Um projeto de lei que visa ampliar significativamente a acessibilidade digital para pessoas com deficiência foi aprovado pela Comissão de Ciência, Tecnologia e Inovação da Câmara dos Deputados. A proposta, relatada pelo deputado David Soares (Pode-SP), consolida diversas iniciativas legislativas em um único documento, buscando aprimorar a inclusão no ambiente online.
Entre as principais medidas, o texto estabelece que fornecedores de jogos eletrônicos deverão garantir, na medida do possível, o acesso pleno para pessoas com deficiência. Além disso, sites governamentais terão que implementar recursos de acessibilidade, como audiodescrição de vídeos e tradução em Libras. Transmissões de vídeo pela internet, incluindo videoconferências, deverão oferecer legendas em tempo real (closed caption) e a opção de janela para intérprete de Libras, além de um canal de áudio separado para audiodescrição, configurável pelo usuário.

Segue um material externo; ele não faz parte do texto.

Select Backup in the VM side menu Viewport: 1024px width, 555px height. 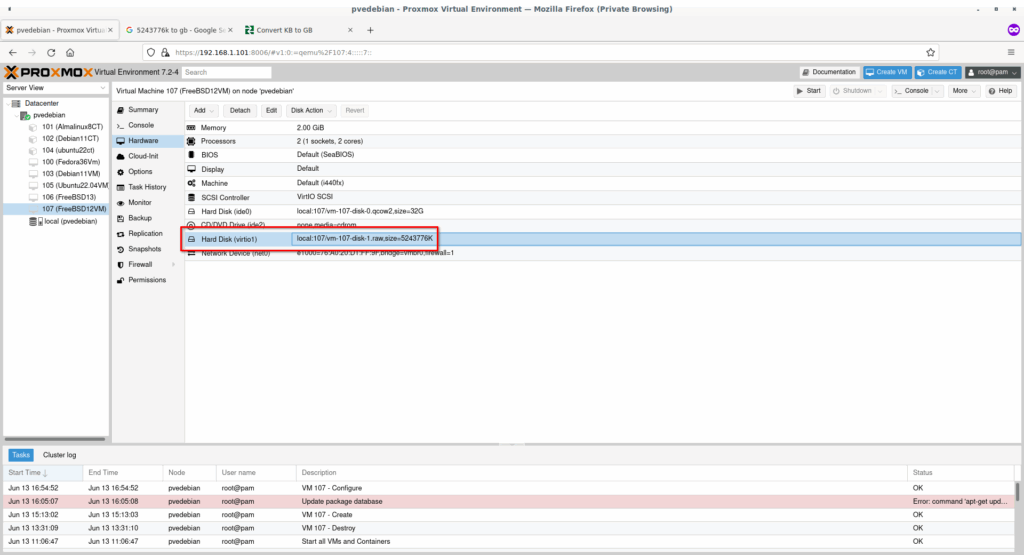[x=140, y=218]

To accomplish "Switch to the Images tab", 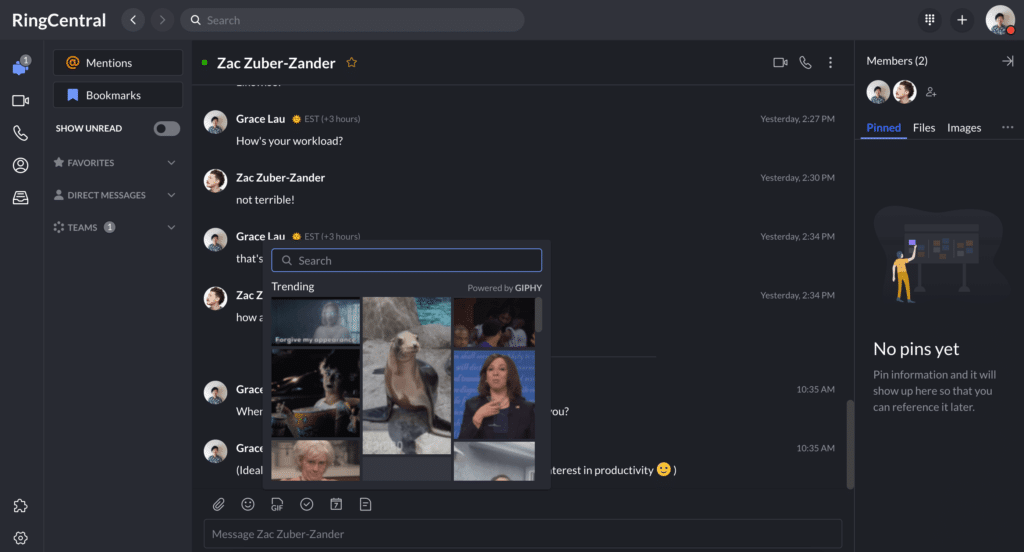I will coord(964,128).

Serviços de streaming e conteúdos audiovisuais terão um prazo de até dez anos para se adequarem a estes novos requisitos de acessibilidade. O relator, deputado David Soares, destacou que o substitutivo acatado reúne a proposta original e apensados, evitando a fragmentação normativa e aprimorando a técnica legislativa com soluções tecnologicamente neutras e de implementação progressiva.
Soares ressaltou a importância da iniciativa para fortalecer o direito à acessibilidade digital como uma dimensão essencial da cidadania. “Vivemos uma era em que o ambiente virtual é componente natural da vida cotidiana – educação, trabalho, cultura, lazer e serviços públicos se entrelaçam com tecnologias digitais”, afirmou o deputado. “Se não legislarmos agora, corremos o risco de perpetuar exclusões invisíveis, especialmente para milhões de brasileiros que dependem de recursos acessíveis para exercer sua plena participação no mundo digital.”
O projeto também prevê a criação de um conselho consultivo, coordenado pela Agência Nacional do Cinema (Ancine) e com participação de representantes públicos, privados e da sociedade civil, para monitorar e aperfeiçoar os serviços de acessibilidade digital. Essas e outras regras serão incorporadas ao Estatuto da Pessoa com Deficiência.
A proposta segue agora para análise conclusiva nas comissões de Comunicação; e de Constituição e Justiça e de Cidadania. Para se tornar lei, o projeto ainda precisará ser aprovado pelo Senado e sancionado pela Presidência da República.